Data for this exercise -

══════════

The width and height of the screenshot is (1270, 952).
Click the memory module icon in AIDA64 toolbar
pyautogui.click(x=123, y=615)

══════════

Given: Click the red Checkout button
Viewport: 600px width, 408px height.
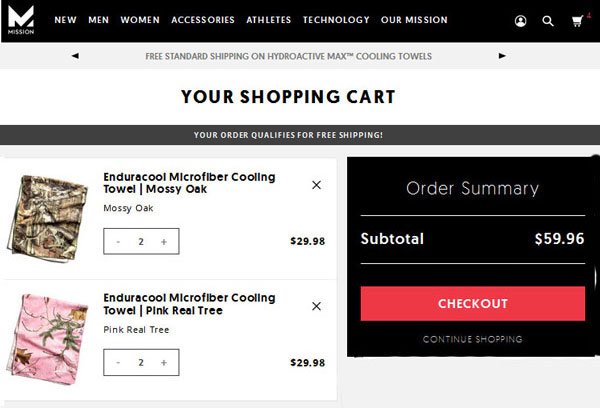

══════════

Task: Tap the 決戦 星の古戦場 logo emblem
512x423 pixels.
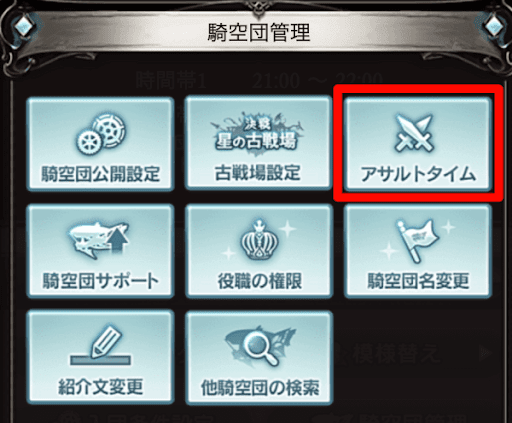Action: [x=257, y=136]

══════════

Problem details - Which lines in the records above hold the string "width"? Copy each of them.

Your response -
The width and height of the screenshot is (1270, 952).
Viewport: 600px width, 408px height.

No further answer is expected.